- [WHAT IS REQUIRED] Return the lines from the start of the data through the line with "You are a computer-use agent. Screen". Include both of those lines and no others.

- [EXTRACTED DATA]
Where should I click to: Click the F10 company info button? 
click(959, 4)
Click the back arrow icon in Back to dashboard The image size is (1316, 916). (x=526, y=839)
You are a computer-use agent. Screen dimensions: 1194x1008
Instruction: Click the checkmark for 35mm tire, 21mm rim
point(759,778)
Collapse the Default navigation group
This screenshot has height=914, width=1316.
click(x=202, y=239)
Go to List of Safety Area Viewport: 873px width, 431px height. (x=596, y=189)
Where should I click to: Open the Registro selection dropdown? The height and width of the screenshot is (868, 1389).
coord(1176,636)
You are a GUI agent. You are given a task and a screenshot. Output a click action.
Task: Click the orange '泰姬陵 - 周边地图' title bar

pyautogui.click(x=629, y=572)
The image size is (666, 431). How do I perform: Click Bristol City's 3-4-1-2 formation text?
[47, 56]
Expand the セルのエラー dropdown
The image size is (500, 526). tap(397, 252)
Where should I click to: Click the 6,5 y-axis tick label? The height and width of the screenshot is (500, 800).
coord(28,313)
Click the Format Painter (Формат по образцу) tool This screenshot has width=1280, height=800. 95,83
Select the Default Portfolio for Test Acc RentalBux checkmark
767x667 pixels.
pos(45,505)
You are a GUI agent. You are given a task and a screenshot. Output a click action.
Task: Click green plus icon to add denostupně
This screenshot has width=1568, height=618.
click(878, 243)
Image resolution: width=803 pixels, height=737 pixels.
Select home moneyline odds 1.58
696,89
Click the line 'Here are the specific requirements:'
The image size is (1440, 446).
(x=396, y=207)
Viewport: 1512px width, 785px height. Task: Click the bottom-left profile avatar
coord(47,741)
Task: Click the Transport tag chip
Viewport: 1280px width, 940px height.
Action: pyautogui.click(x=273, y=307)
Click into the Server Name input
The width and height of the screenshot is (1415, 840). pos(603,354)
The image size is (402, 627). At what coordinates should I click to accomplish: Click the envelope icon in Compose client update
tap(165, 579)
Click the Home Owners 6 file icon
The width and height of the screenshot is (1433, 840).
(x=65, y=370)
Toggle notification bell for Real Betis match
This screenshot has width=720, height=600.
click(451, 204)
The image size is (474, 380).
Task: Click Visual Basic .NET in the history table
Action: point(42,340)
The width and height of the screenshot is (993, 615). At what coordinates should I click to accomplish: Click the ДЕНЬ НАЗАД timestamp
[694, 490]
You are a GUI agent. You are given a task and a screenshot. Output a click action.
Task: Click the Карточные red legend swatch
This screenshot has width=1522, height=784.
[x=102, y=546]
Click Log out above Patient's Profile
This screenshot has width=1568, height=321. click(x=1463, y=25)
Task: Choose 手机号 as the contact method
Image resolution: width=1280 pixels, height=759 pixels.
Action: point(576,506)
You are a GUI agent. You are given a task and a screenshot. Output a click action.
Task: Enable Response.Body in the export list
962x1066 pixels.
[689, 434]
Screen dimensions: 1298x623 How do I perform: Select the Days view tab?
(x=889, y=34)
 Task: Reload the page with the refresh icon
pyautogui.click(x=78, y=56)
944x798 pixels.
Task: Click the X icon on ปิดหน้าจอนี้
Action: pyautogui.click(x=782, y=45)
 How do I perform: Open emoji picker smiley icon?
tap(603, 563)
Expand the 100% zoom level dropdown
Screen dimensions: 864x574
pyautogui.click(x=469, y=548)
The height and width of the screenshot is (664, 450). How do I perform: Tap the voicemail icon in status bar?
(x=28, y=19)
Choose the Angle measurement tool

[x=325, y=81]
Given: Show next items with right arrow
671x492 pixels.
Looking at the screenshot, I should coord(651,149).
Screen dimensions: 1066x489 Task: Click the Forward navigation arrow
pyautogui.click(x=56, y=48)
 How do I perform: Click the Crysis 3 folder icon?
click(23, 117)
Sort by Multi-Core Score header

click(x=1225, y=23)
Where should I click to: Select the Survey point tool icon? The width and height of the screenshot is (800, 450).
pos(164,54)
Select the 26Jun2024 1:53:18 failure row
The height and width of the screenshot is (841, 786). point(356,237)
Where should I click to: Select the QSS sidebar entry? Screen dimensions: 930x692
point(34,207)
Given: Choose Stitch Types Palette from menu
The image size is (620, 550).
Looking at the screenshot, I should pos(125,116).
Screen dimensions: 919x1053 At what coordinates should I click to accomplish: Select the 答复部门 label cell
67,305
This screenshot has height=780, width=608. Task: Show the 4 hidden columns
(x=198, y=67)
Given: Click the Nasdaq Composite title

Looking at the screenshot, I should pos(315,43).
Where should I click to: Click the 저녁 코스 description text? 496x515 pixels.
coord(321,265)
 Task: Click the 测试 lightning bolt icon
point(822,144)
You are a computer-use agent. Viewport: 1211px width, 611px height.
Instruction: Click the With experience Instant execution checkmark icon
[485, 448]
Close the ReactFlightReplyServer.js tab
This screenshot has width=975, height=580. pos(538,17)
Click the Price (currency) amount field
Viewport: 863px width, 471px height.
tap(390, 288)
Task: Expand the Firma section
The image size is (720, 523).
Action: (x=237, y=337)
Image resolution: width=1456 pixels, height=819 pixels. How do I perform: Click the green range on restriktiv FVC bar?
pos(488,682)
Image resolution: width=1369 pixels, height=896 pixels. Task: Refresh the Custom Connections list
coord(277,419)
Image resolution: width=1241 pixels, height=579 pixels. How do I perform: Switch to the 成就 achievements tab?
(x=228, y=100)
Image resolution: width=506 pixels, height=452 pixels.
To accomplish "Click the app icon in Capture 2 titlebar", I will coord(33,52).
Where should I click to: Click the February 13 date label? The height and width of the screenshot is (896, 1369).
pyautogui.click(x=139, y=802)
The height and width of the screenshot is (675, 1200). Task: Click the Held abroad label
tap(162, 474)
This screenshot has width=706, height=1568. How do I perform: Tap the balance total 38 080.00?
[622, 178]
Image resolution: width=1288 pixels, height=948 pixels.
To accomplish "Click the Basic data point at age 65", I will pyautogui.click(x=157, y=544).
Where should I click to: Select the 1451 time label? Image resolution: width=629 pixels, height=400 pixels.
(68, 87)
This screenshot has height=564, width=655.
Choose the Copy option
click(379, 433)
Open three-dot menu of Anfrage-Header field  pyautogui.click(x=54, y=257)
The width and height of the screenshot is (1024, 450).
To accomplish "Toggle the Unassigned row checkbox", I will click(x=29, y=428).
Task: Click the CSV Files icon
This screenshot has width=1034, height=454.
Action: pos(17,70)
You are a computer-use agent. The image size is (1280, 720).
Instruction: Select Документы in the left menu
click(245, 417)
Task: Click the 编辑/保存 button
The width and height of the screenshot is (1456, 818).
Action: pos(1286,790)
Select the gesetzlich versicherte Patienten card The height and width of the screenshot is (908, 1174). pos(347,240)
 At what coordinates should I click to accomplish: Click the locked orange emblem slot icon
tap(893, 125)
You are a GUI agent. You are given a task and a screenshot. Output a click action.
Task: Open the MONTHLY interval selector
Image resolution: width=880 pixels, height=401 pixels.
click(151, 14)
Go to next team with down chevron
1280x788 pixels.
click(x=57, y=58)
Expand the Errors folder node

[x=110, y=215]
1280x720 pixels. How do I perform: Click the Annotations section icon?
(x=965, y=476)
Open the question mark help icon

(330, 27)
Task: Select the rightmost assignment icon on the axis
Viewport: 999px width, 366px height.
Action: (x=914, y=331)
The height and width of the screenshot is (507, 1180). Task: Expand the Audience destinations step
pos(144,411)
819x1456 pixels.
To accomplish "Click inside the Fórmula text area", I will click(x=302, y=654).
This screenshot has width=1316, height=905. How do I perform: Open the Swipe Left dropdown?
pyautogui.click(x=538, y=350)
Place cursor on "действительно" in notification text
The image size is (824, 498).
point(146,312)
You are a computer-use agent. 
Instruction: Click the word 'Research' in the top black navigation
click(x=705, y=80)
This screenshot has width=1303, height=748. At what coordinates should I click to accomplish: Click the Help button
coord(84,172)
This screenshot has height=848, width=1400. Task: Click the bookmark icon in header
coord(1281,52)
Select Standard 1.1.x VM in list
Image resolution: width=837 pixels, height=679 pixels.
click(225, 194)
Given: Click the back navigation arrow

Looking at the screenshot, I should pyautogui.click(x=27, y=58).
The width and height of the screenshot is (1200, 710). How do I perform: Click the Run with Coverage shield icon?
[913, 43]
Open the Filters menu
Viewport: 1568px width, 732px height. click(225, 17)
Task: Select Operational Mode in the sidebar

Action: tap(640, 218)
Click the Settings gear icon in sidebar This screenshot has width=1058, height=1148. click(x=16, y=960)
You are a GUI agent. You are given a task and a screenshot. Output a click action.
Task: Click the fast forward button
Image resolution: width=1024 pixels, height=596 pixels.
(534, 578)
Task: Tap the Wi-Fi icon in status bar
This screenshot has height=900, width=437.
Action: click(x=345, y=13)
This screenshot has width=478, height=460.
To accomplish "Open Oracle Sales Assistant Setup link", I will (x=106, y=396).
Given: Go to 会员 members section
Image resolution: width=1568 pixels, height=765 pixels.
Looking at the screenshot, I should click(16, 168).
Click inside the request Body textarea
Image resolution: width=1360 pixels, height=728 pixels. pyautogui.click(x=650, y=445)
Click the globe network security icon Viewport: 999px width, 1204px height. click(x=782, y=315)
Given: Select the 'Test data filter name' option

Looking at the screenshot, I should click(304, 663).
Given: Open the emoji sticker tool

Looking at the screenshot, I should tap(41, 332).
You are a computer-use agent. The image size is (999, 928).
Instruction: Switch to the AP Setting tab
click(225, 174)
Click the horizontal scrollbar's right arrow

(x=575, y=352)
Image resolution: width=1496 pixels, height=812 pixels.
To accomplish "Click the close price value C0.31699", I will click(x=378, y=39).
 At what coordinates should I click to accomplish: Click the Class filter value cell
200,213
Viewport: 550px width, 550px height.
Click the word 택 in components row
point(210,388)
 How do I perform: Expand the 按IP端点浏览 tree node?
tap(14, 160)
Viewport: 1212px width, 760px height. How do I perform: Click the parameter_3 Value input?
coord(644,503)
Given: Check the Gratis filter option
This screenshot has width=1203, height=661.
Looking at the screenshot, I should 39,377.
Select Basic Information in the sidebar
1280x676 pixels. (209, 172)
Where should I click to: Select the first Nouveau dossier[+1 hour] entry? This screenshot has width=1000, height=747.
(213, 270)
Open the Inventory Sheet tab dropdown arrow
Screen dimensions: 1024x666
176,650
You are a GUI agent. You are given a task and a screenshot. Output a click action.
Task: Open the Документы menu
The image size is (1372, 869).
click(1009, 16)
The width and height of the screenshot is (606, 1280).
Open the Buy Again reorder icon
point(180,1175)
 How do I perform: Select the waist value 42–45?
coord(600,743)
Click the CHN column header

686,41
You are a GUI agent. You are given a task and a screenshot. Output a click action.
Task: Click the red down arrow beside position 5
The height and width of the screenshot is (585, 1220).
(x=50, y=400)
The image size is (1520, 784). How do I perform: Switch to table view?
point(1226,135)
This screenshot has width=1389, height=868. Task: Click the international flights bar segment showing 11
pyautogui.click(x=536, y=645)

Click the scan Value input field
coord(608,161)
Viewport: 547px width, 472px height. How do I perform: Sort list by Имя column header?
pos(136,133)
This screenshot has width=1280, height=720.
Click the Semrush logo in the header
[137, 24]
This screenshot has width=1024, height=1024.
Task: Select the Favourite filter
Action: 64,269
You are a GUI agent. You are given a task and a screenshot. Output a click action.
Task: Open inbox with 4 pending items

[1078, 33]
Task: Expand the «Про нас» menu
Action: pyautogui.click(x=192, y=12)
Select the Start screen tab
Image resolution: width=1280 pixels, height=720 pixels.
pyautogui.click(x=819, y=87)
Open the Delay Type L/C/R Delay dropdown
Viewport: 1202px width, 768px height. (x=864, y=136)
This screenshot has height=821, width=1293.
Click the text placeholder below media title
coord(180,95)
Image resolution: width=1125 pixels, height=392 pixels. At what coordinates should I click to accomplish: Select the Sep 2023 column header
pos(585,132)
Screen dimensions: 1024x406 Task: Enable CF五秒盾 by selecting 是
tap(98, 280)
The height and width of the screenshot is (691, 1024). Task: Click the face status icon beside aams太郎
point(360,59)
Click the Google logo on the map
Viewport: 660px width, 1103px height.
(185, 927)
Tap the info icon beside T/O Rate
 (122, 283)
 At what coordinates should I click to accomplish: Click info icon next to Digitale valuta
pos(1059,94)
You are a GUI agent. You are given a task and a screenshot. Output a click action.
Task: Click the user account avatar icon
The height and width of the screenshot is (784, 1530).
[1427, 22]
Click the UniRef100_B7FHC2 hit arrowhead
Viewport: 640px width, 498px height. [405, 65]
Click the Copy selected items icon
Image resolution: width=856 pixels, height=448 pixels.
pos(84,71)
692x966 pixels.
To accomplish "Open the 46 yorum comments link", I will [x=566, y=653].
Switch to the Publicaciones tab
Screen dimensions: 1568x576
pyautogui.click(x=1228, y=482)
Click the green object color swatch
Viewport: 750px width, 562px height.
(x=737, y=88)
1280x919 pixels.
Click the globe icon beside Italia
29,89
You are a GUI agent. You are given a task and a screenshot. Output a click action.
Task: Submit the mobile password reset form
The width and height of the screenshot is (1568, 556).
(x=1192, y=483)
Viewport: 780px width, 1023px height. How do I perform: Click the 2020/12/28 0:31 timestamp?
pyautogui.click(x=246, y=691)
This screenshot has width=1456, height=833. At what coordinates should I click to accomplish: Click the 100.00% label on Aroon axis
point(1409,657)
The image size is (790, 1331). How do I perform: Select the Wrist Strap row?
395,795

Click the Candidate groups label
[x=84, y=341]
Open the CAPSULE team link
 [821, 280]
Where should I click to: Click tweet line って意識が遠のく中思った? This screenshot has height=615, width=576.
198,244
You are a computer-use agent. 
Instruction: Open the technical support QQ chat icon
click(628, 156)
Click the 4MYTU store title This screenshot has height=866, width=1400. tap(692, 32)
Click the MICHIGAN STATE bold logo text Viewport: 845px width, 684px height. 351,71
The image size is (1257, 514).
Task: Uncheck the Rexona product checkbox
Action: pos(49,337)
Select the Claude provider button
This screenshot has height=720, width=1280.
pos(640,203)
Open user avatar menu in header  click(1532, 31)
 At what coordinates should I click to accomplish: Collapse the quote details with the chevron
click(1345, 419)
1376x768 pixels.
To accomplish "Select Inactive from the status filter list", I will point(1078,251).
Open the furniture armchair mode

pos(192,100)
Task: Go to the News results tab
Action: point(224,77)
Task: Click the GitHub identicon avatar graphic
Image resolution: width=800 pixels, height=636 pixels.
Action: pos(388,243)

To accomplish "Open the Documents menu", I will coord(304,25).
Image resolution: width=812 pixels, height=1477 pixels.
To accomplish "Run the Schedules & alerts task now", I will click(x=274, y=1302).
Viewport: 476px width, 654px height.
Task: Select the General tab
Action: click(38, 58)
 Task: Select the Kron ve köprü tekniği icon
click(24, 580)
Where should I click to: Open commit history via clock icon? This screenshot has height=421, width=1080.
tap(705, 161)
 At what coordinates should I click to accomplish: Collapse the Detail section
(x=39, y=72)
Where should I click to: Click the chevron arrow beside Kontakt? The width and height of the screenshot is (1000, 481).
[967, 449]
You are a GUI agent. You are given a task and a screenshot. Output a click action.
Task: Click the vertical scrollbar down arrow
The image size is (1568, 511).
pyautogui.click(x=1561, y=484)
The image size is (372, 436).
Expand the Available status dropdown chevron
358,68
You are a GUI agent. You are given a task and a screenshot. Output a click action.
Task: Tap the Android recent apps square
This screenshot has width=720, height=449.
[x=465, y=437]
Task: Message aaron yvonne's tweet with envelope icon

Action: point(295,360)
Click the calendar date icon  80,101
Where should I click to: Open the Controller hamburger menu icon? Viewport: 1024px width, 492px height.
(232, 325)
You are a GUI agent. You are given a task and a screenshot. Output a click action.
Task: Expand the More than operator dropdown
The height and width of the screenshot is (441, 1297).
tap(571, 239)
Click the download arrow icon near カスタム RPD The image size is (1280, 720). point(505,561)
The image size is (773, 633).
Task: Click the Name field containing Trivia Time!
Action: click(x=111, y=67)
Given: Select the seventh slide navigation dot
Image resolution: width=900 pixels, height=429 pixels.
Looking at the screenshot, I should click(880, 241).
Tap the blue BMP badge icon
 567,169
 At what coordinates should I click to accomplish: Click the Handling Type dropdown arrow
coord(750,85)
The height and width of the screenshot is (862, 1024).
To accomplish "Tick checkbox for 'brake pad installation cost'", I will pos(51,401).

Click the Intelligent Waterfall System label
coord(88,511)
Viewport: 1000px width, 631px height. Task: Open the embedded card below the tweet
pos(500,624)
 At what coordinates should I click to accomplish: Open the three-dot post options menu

- [RESULT FOR THIS EXERCISE]
Where should I click to: Click the F10 company info button? 
click(959, 4)
Click the back arrow icon in Back to dashboard The image size is (1316, 916). (x=526, y=839)
You are a computer-use agent. Screen dimensions: 1194x1008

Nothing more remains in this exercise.